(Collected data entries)
◇ ◇ ◇ ◇ ◇
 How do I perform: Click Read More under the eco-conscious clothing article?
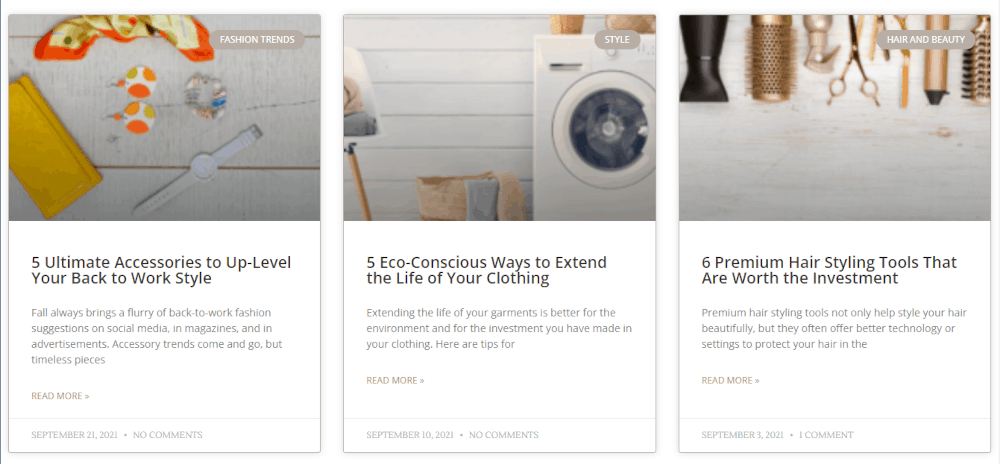click(395, 381)
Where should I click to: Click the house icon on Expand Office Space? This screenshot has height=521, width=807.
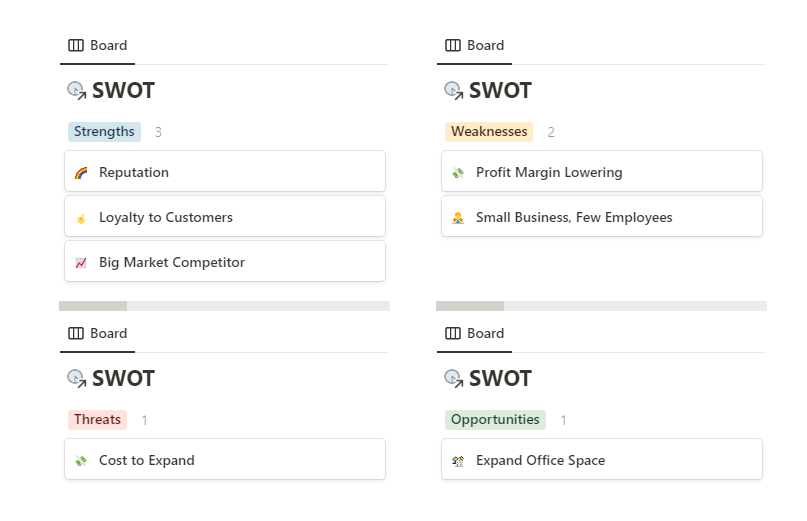(458, 461)
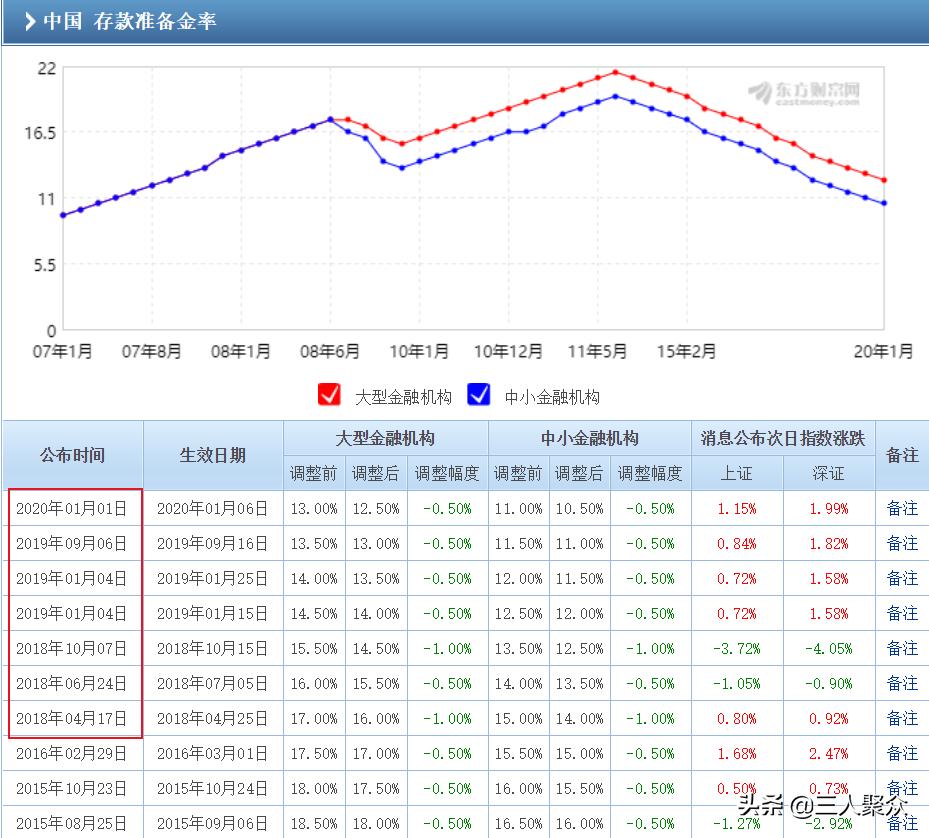Open 备注 link in the 2016年02月29日 row
The width and height of the screenshot is (929, 838).
point(904,753)
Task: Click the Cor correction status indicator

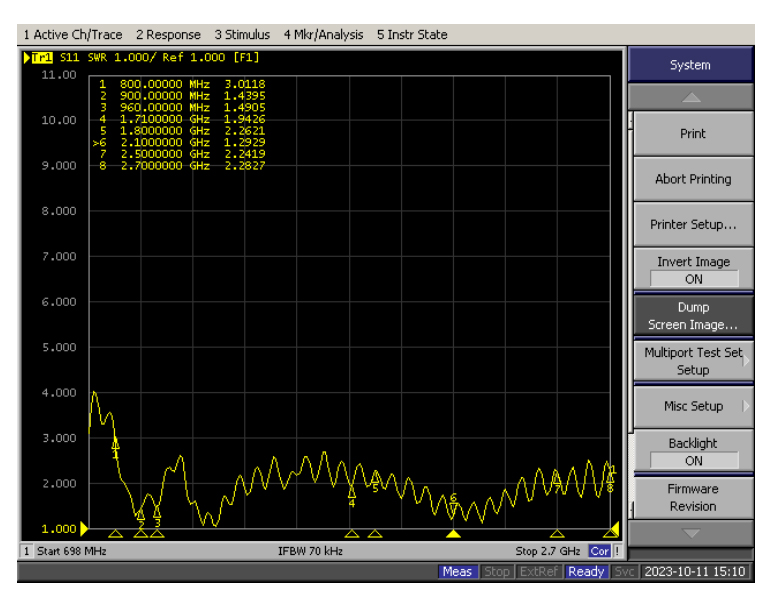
◇ ◇ ◇ ◇ ◇
__Assignment__
Set down, word for word, the line that holds "Where should I" and all lines after it to the end of the entries above, but not the pictures.

__Task answer__
Where should I click to: Click the house icon on Expand Office Space? This screenshot has height=521, width=807.
(458, 461)
Open 备注 link in the 2016年02月29日 row
The width and height of the screenshot is (929, 838).
point(904,753)
Task: Click the Cor correction status indicator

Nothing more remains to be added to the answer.